|The Star of Bethlehem|
One of the most enigmatic stories of the New Testament is that of the Wise Men of the East, who followed a star to pay tribute to the newborn king of the Jews :
“After Jesus was born in Bethlehem in Judea during the time of King Herod, Magi from the East came to Jerusalem and asked, ‘Where is the one who has been born king of the Jews? We saw his star in the east and have come to worship him.’ When King Herod heard this he was disturbed, and all Jerusalem with him. ... Then Herod called the Magi secretly and found out from them the exact time the star had appeared. He sent them to Bethlehem and said, ‘Go make a careful search for the child. As soon as you find him, report to me, so that I too may go and worship him.’ After they had heard the king, they went on their way, and the star they had seen in the East went ahead of them until it stopped over the place where the child was. When they saw the star, they were overjoyed. On coming to the house, they saw the child with his mother Mary, and they bowed down and worshipped him. Then they opened their treasures and presented him with gifts of gold and of incense and of myrrh. And having been warned in a dream not to go back to Herod, they returned to their country by another route.”
This story is not mentioned in the other synoptic gospels, but is repeated with a slightly different slant in the apocryphal Infancy Gospel (Protovangelium) of James ,
“And there was a great commotion in Bethlehem of Judaea, for Magi came, saying: Where is he that is born king of the Jews? for we have seen his star in the east, and have come to worship him. And when Herod heard, he was much disturbed, and sent officers to the Magi. And he sent for the priests, and examined them, saying: How is it written about the Christ? where is He to be born? And they said: In Bethlehem of Judaea, for so it is written. ... And he examined the Magi, saying to them: What sign have you seen in reference to the king that has been born? And the Magi said: We have seen a star of great size shining among these stars, and obscuring their light, so that the stars did not appear; and we thus knew that a king has been born to Israel, and we have come to worship him. And Herod said: Go and seek him; and if you find him, let me know, in order that I also may go and worship him. And the Magi went out. And, behold, the star which they had seen in the east went before them until they came to the cave, and it stood over the top of the cave. And the Magi saw the infant with His mother Mary; and they brought forth from their bag gold, and frankincense, and myrrh. And having been warned by the angel not to go into Judaea, they went into their own country by another road.”
Doubt exists whether such an event ever occurred and it is widely recognized that the author of Matthew may deliberately have introduced the story as the supposed fulfilment of the prophecy of Balaam , that
“A star will come out of Jacob; a sceptre will rise out of Israel.”

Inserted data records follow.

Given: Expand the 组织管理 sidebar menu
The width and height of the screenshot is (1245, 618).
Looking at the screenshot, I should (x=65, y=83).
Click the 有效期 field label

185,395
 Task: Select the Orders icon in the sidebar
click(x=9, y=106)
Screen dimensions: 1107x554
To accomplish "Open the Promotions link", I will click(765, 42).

Accepting henceforth that such an event did occur in some way or another, the story of the Star of Bethlehem raises many questions. What was so special about this star that caused the Magi to interpret it as a sign of any kind, not to mention that it heralded the birth of the King of the Jews? Who were the Magi? Were they located in the east when they first saw the star, or in Palestine when the saw the star rising in the east? Did the star guide them from the east to Bethlehem, or to Bethlehem only from Jerusalem, where they were questioned by Herod? Why did Herod and his office not notice this particularly bright star?
Much has also been speculated about the star itself, with suggestions including the planet Venus, Halley’s and other comets, supernovas and the conjunction of planets [4,5], but virtually no consideration appears to have been given to the practical aspects of following a star in order to locate a specific place below it. The Catholic Encyclopedia  goes as far as stating that
“The position of a fixed star in the heavens varies at most one degree each day. No fixed star could have so moved before the Magi as to lead them to Bethlehem; neither fixed star nor comet could have disappeared, and reappeared, and stood still. Only a miraculous phenomenon could have been the Star of Bethlehem,”

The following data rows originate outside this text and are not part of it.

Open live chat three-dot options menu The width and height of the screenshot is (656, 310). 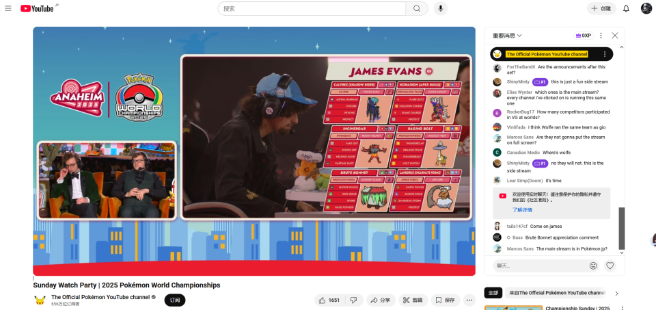[601, 36]
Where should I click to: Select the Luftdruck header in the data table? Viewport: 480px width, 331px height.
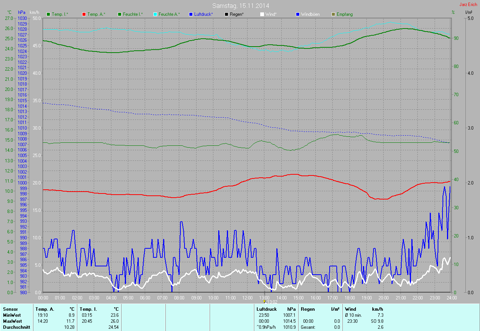(266, 309)
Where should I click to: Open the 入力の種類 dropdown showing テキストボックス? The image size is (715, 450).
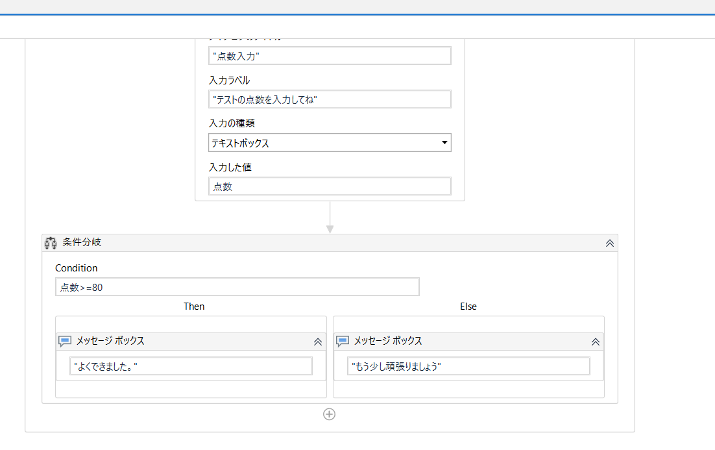(444, 142)
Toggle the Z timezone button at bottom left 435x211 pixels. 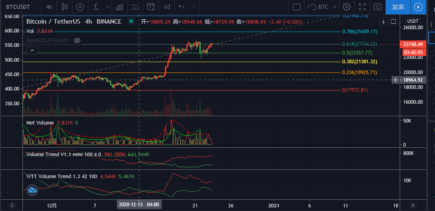click(x=12, y=205)
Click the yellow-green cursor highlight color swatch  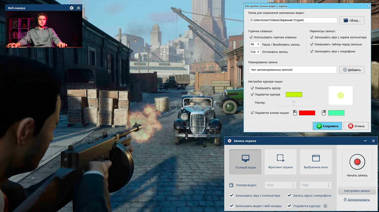coord(294,94)
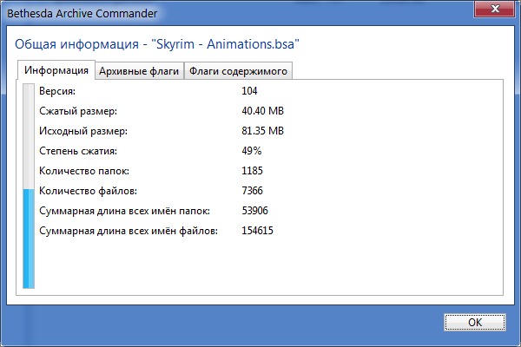This screenshot has width=521, height=347.
Task: Select the 49% compression ratio value
Action: pos(252,151)
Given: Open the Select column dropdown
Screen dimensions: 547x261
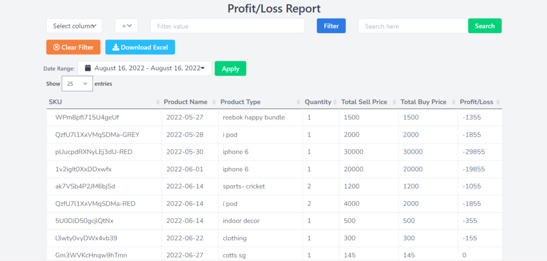Looking at the screenshot, I should coord(74,26).
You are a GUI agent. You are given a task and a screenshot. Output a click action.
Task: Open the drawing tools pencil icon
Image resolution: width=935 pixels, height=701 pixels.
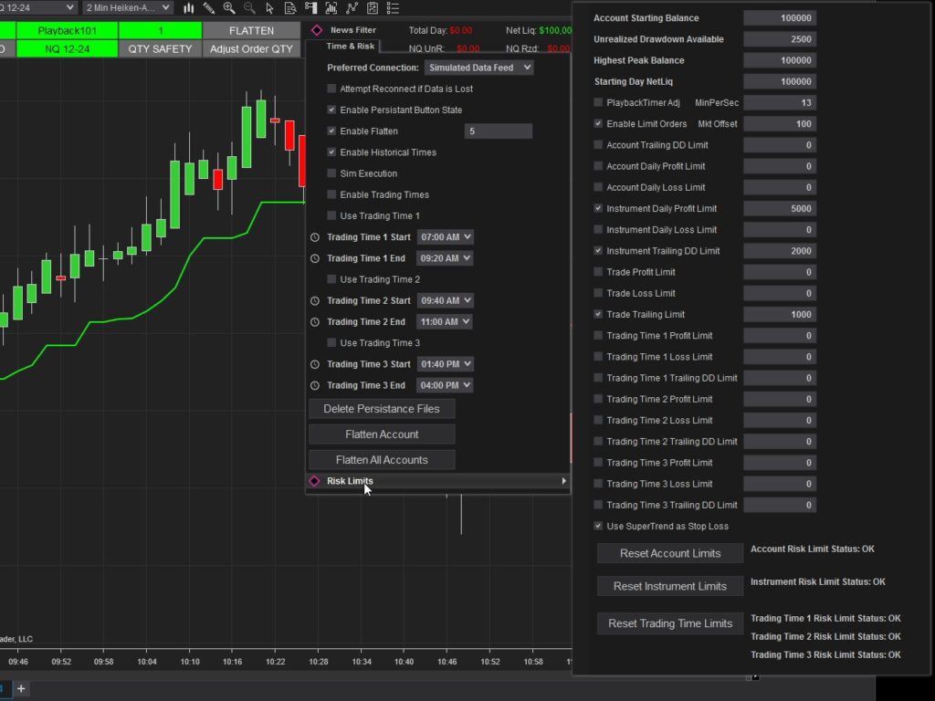pos(207,8)
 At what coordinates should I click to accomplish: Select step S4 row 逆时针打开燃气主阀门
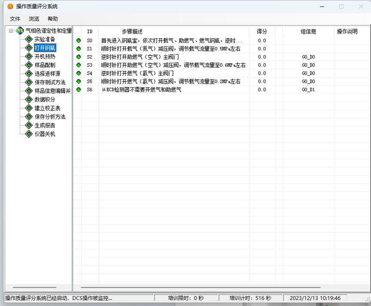tap(137, 73)
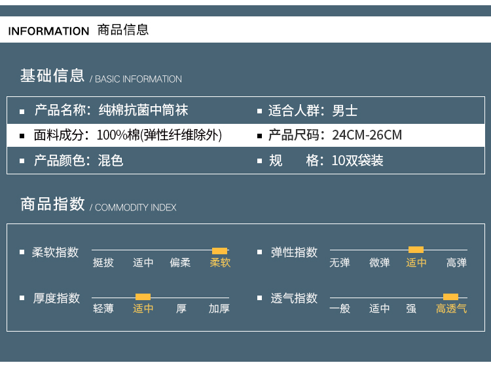
Task: Click the yellow marker on 透气指数 slider
Action: point(450,297)
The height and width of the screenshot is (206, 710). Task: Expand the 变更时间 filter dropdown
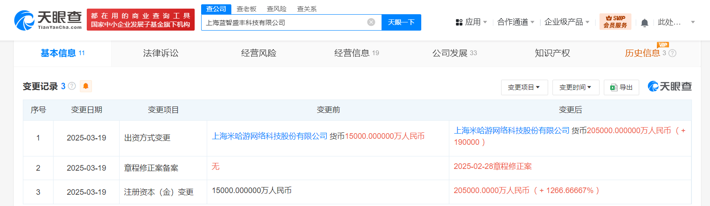575,87
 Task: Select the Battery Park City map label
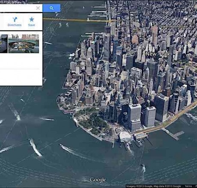pyautogui.click(x=84, y=66)
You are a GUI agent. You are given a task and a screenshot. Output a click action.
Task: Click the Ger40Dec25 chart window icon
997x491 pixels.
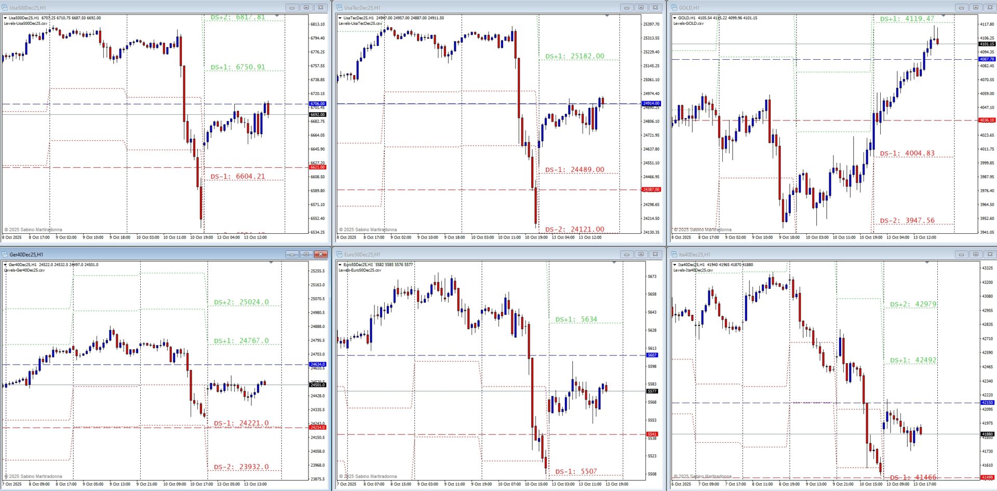click(x=5, y=255)
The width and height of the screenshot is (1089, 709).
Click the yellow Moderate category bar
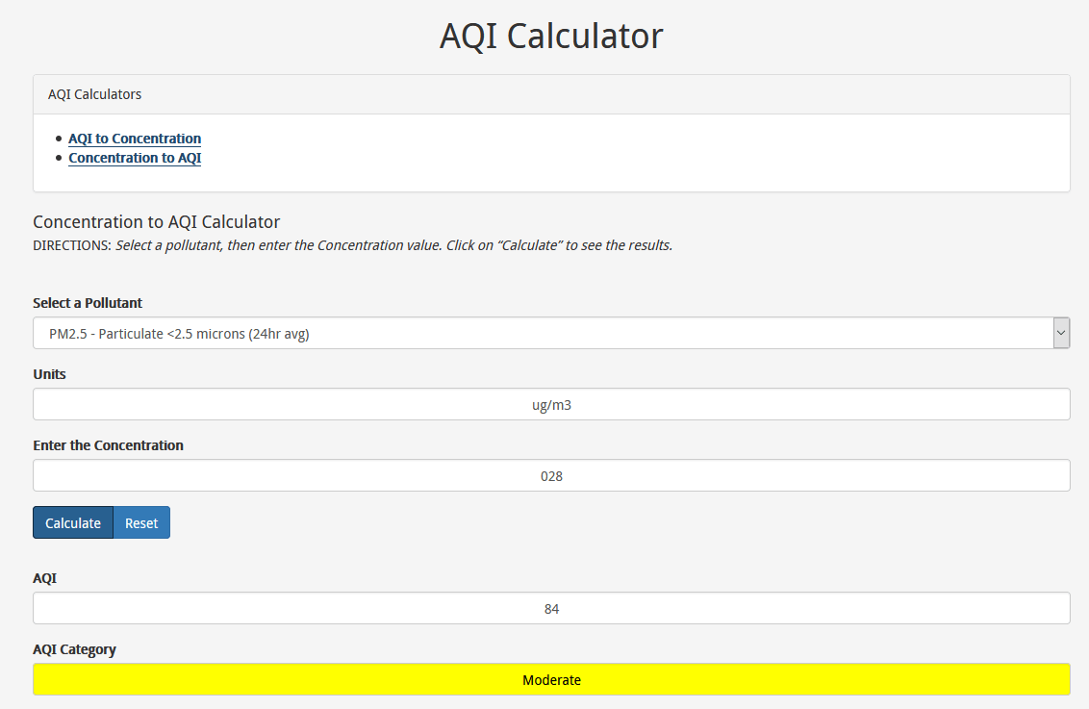point(551,679)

thereby recognising some practical aspects of the problem, but ultimately having to resort to divine intervention as an explanation for how such a star could have existed. The latter possibility is not considered here.
From Matthew’s account we can deduce that the Magi had not followed the star to either Jerusalem or Bethlehem, but that they were sent to the latter by Herod because of the prophecy that Bethlehem would be the birthplace of the new king of the Jews. This article therefore addresses from a mathematical perspective the physical problem of locating any specific place in Bethlehem by following a star.
Looking straight up
For argument’s sake we will assume that a particularly bright star did indeed ‘stop’ over Bethlehem and the movement of all observable celestial objects was frozen for that period of time (the rotation of the earth around its axis stopped and its travel around the sun halted). We now need to define in mathematical terms how the Magi could have located Christ’s place of birth by looking upward at the star above them. The problem can be depicted as shown in Figure 1, where an object O is located at a distance d from the earth of which the radius is R. The angle θ denotes the angular offset between the object O and a person located at point P2 , as measured from the centre of the earth C. The angle α represents the angle at which this person would observe the object O. At point P1, the point directly below the object O, α = 0°. The distance along the surface of the earth between points P1 and P2 is given by t = Rθ, θ in radians.
Elementary trigonometry applied to Figure 1 yields the equation
tan α = (R+d) sin θ / [ (R+d) cos θ - R]
≈ tan θ for d much larger than R and θ small
⇒ α ≈ θ = t / R, α and θ in radians
from which the angle α can now be calculated. In practical terms the angle α defines how accurately one needs to look ‘up’ in order to get within a distance t from point P1.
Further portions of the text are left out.